Ma questo non vale per alcune categorie di lavoratori tra cui colf e badanti. Rimane privo di ogni limitazione anche il lavoro autonomo.
Il regime transitorio non si applicherà, comunque, alle categorie previste dalle seguenti disposizioni del TU dell'immigrazione (D.Lgs. n. 286/1998):
- art. 27, comma 1 - ad eccezione delle lettere g) e i);
- art. 27-ter (ricercatori);
- art. 27-quater (lavoratori altamente qualificati);- art. 24 (lavoratori stagionali, ivi compresi coloro che dimostrino di essere venuti in Italia almeno 2 anni di seguito per prestare lavoro stagionale, ai sensi dell'art. 5, comma 3 ter, del TU);
- lavoratori domestici.
I datori di lavoro privati dunque, che intendo assumere personale domestico croato, può procedere con le ordinarie procedure di assunzione.
Le restrizioni non saranno in ogni caso applicabili ai cittadini croati che, alla data del 1° luglio 2013 o successivamente, risultino occupati legalmente e ammessi al mercato del lavoro italiano per un periodo non inferiore a 12 mesi.

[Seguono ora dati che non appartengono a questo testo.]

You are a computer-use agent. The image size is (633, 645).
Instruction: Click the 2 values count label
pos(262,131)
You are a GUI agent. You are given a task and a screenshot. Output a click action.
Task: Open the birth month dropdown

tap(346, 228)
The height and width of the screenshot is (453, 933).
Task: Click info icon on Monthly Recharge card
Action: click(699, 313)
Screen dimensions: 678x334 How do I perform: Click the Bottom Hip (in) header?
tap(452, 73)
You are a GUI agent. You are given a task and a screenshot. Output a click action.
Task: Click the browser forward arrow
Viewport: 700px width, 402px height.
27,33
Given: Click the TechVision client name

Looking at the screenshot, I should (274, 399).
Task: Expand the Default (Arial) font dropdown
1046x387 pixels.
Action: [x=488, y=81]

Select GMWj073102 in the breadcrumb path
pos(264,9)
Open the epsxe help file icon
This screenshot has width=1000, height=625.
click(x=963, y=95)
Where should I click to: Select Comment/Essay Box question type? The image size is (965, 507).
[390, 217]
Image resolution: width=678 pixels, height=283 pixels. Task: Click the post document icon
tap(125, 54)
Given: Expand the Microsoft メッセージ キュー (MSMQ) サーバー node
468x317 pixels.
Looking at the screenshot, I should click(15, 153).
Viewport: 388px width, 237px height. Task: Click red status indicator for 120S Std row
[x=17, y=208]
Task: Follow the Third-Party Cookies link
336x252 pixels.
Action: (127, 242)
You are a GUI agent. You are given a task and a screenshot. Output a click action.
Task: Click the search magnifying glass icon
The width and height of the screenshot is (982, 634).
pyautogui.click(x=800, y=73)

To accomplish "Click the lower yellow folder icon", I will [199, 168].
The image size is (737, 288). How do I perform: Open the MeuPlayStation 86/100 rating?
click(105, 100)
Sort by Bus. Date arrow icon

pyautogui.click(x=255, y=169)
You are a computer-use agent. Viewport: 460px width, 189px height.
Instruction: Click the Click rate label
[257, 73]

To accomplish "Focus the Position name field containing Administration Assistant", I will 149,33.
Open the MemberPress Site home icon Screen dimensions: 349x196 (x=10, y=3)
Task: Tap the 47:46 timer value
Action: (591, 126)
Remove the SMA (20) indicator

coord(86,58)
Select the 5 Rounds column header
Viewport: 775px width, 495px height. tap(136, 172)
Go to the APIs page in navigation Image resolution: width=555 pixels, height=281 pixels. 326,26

Tale condizione è riscontrabile con il possesso di un permesso di soggiorno per motivi che abilitano al lavoro subordinato di durata non inferiore ai 12 mesi (anche per attesa occupazione). I cittadini croati, che alla data del 1 luglio 2013 avessero un regolare rapporto di lavoro, possono iscriversi ai Centri per rimpiego territorialmente competenti, in caso di cessazione del rapporto stesso.